Using a downloaded binary release

0. Install requirements:

On a Debian/Ubuntu based system, you could install the above requirements with:

sudo apt-get install mono-complete libsqlite3-0

ATTENTION: It is advised to install the mono-complete or similiar meta-package that your distro ships, in order to avoid missing libraries exceptions.

1. Download and unzip

Fetch the latest version from the download page and unzip:

# replace the X.Y.Z with latest version
wget http://rainy.notesync.org/release/rainy-X.Y.Z.zip

# unzip and cd
unzip rainy-X.Y.Z.zip

2. Edit settings.conf

There is a sample settings.conf which needs to be edited, i.e. change username/password and set the DataPath, which will tell Rainy where to store your notes. Double check your settings.conf is valid JSON (besides the comment lines and the missing quotes for keys). Pay special attention not to have any invalid value delimiters (like a comma) in place where it does not belong.

3. SSL setup

If you use a ListenUrl that starts with the 'https://' prefix, rainy will use SSL for communication (recommended). Upon first start, a self-signed certificate and a private key will be created and stored in your DataPath (default: './data/').

Using a self-signed certificate with rainy is secure and imposes no risks. However, you will receive a warning message when the browser authentication takes place, as the certificate is not in your system's trusted certificate store. You have to manually add an exception for this certificate to proceed.

If you want to have your certificate signed by a CA, you can use the makecert tool that comes with mono to create a certificate. After your CA signed that, you can use the --cert parameter to tell rainy to use this certificate for SSL. Rainy only understands the .cer certificate format (not .pem!).

ATTENTION: When you change the ListenUrl to point to new domain, you have to generate a new certificate. Delete the ssl-cert.cer/.pvk from the DataPath and restart rainy to do this!

4. Start Rainy

mono Rainy.exe -c settings.conf

If you want more verbose output (when supplying bug reports), you can change the loglevel by supplying the -vvvv parameter:

mono --debug Rainy.exe -c settings.conf -vvvv

There is no daemon mode, but you can use and install screen on Linux to run rainy in the background:

screen mono Rainy.exe -c settings.conf

After you have started a screen session, you may detach it by typing CTRL+A, then CTRL+D.
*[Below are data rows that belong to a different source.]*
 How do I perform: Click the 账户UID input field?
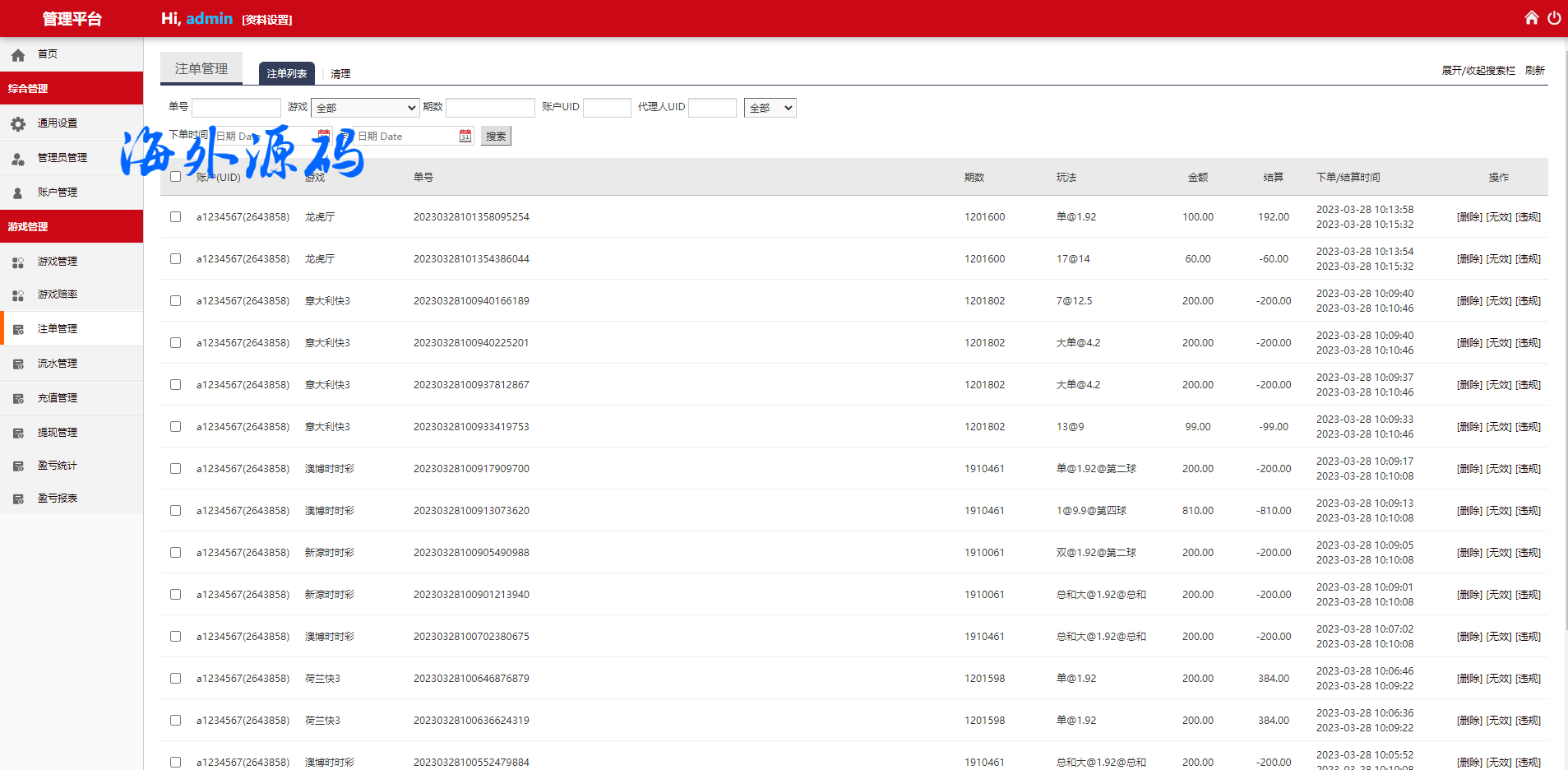coord(607,108)
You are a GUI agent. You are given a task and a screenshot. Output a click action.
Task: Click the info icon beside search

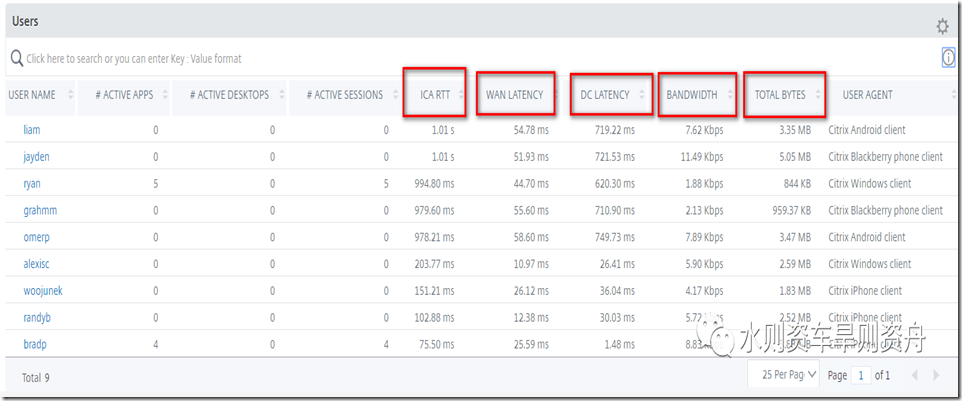point(948,59)
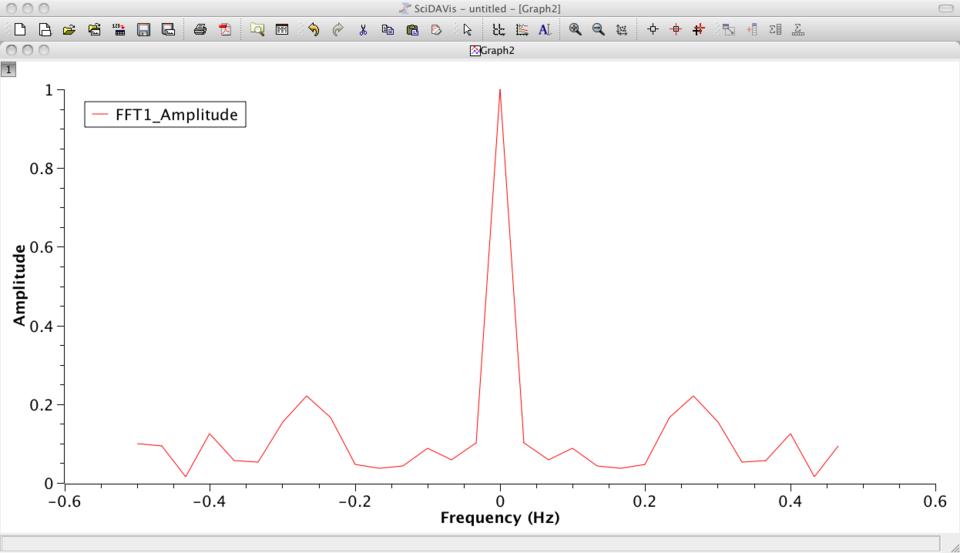Rescale the graph to show all
The image size is (960, 553).
tap(621, 30)
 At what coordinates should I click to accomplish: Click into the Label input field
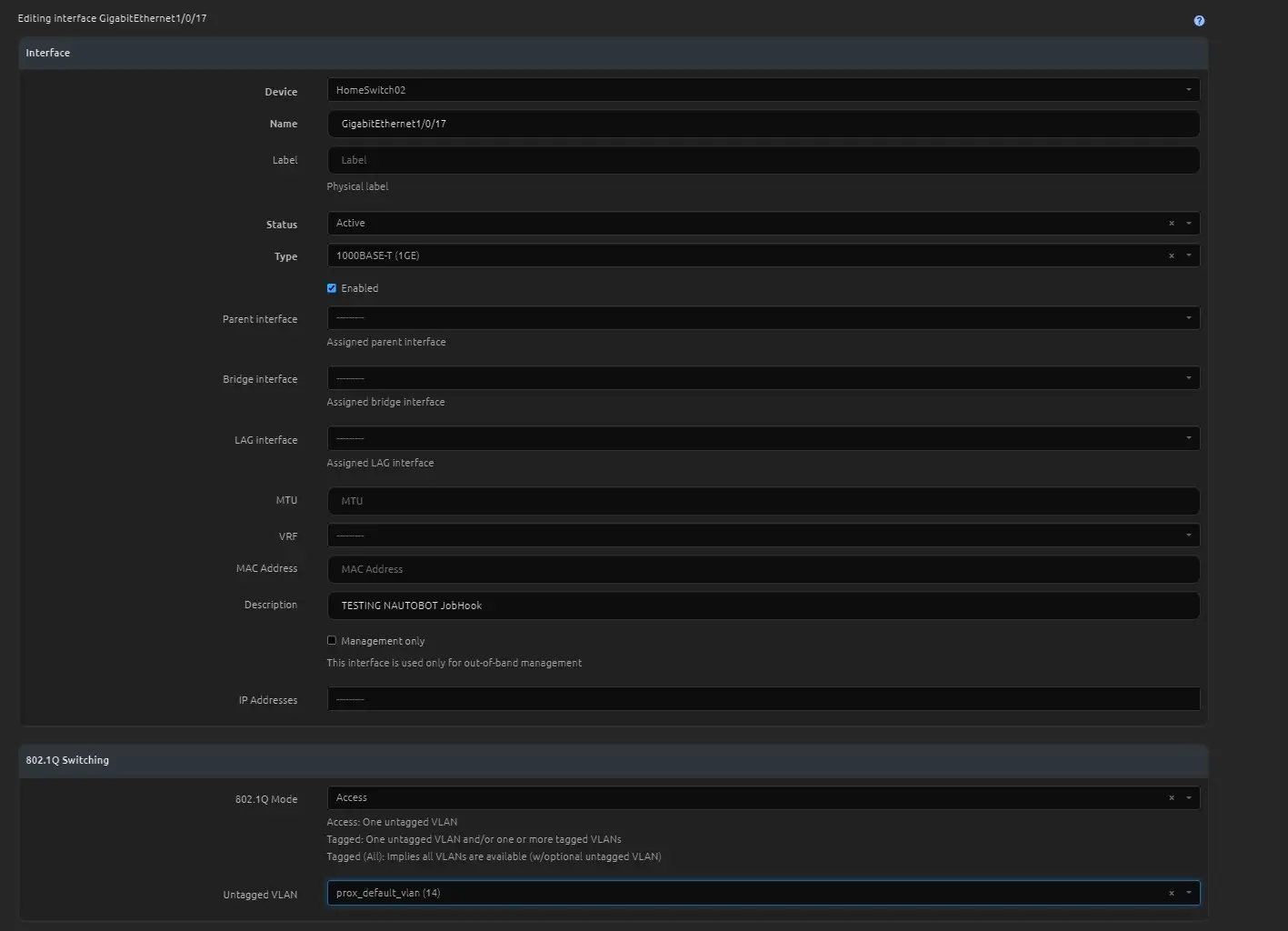[x=762, y=160]
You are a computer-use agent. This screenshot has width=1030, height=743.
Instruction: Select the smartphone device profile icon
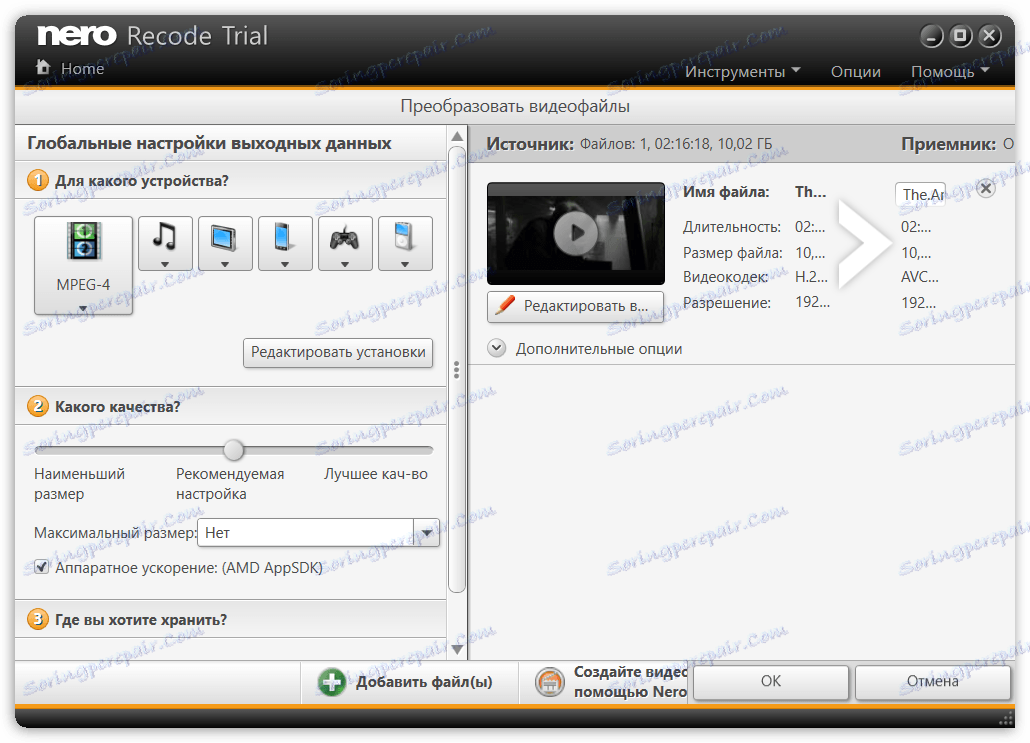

Alternately, if you want to start Rainy on startup in detached mode, you can use:

screen -X rainy-session -d -m mono 'Rainy.exe -c settings.conf'

or use mono-service:

mono-service Rainy.exe -c settings.conf

5. First sync in Tomboy

Now open up Tomboy (or another client, like Tomdroid), and point the synchronisation url to Rainy:

https://yourserver.com:8080/<username>/<password>/

For the default settings.conf, there is a user johndoe with password set to none. In this case the example url would be:

https://yourserver.com:8080/johndoe/none/

Click "Connect to server"; a browser instance should fire up and telling you immediatelly that the Tomboy authorization was successfull. You can now close the browser and start the first sync in Tomboy.

6. Known issues

There are currently some issues in Tomboy and Tomdroid that you should know of before using Rainy.

Building from source

0. Install requirements:

On Debian/Ubuntu:

    sudo apt-get install build-essential automake git mono-complete libsqlite3-0

1. Building from source:

git clone https://github.com/Dynalon/Rainy.git

# will fetch any deps and compile rainy from source result will be compiled
# into ./release/Rainy.exe single packed .exe that can be run with mono
make

# OPTIONAL: create a single, statically linked bundle for easy deployment
# which required no other dependencies except sqlite3 (so no mono is required
# to run, but executable will not be plattform independent).
# The executable can then be found in ./release/linux/
make linux_bundle

Now follow the same steps as when using a binary release.